Non-Vacuum Design of СuGa$_{x}$In$_{1-x}$Se$_{2}$ Films for Solar Energy Applications

S. S. Kovachov$^{1}$, K. M. Tikhovod$^{1}$, M. V. Kalenyk$^{2}$, I. T. Bohdanov$^{1}$, Ya. O. Sychikova$^{1}$

$^{1}$Бердянский государственный педагогический университет, ул. Шмидта, 4, 71100 Бердянск, Украина
$^{2}$Сумский государственный педагогический университет им. А.С. Макаренко, ул.

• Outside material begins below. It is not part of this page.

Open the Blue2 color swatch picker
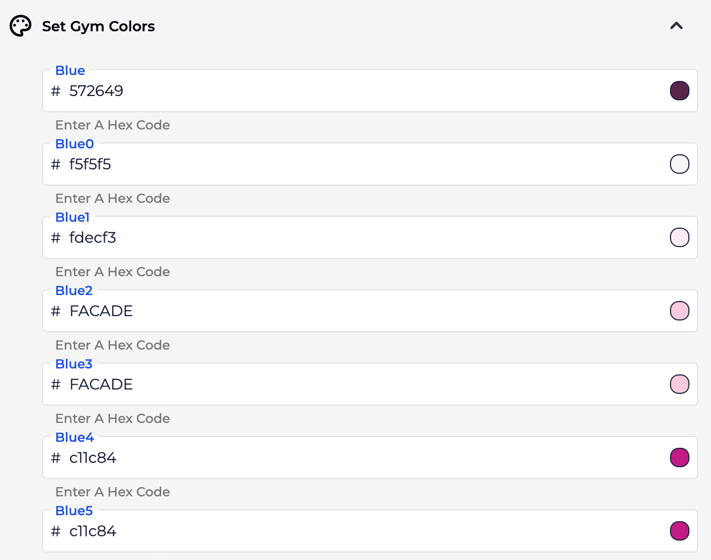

Роменская, 87, 40002 Сумы, Украина

Получена: 15.02.2023; окончательный вариант - 28.02.2023. Скачать: PDF

The study reports on a non-vacuum synthesis method for СuGa$_{x}$In$_{1-x}$Se$_{2}$ films for solar energy applications. The films are formed by pulverising chlorides of indium, gallium, and cuprum with selenious acid. To optimise the blend composition of films, it is proposed to age the obtained structure in a sodium chloride solution and to carry out additional selenization of the surface in a diffusion furnace. The resulting layers are investigated using SEM, EDX, XRD, and Raman methods. As determined, the film is a polycrystalline structure of chalcopyrite СuGa$_{0.6}$In$_{0.4}$Se$_{2}$ with agglomerates of porous crystallites. Secondary phases are not detected. The proposed method does not require a vacuum, and it is simple and inexpensive that opens the prospect of using it on an industrial scale for the synthesis of СuGa$_{x}$In$_{1-x}$Se$_{2}$ metal films.

Ключевые слова: pulverising, chalcopyrite, thin films, solar batteries, selenides, copper.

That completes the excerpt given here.